• [ACTIVITY]
Nothing but the lines from the one containing "You are a GUI" through the last line of the material should appear in the answer, transcribed exactly, pictures excluded.

=-=-=-=-=

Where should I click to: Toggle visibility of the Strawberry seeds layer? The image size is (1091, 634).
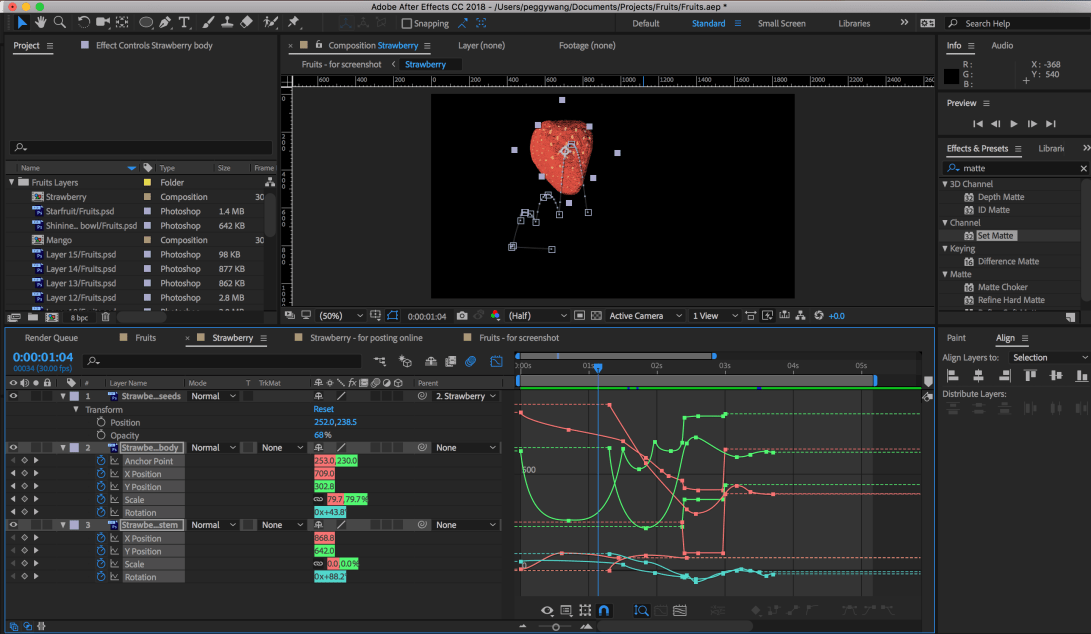pos(14,396)
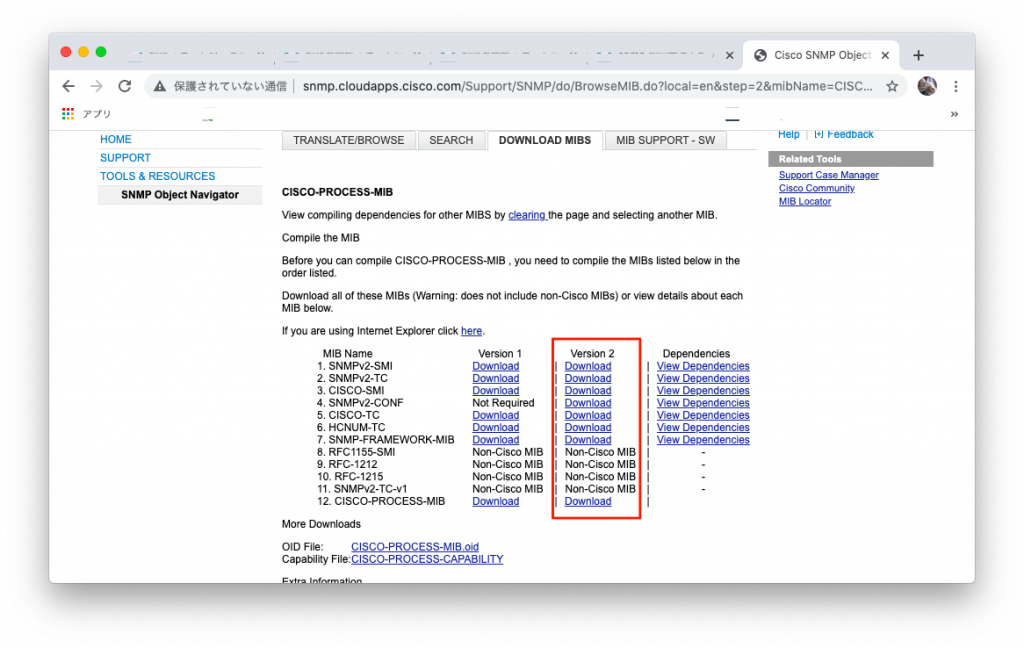Expand hidden bookmarks with double chevron
The image size is (1024, 648).
point(954,114)
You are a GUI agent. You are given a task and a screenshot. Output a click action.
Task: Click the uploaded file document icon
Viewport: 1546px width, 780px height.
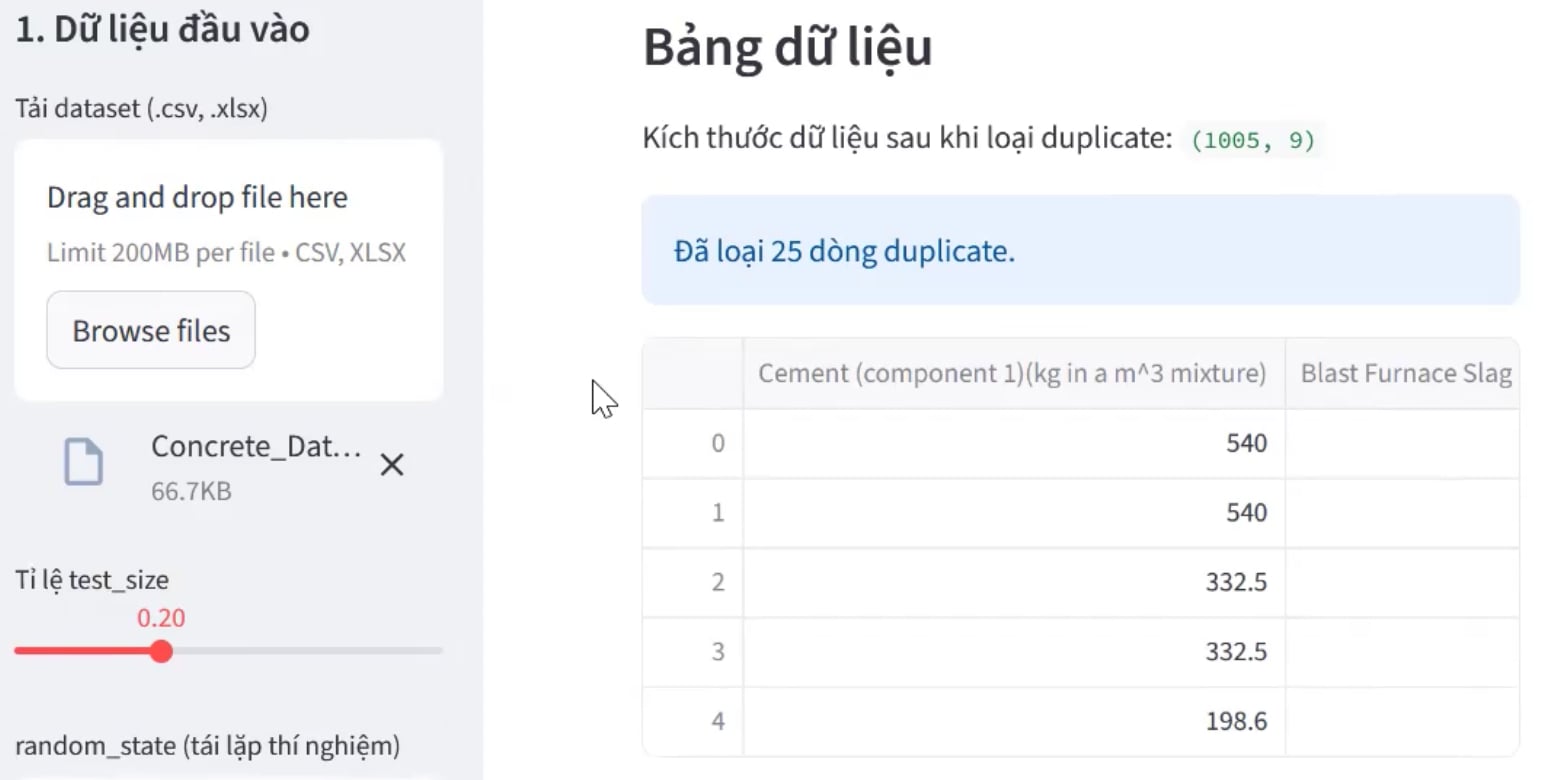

=-=-=-=-=

• [RESPONSE TO THE TASK]
You are a GUI agent. You are given a task and a screenshot. Output a click action.
Task: Click the uploaded file document icon
Viewport: 1546px width, 780px height.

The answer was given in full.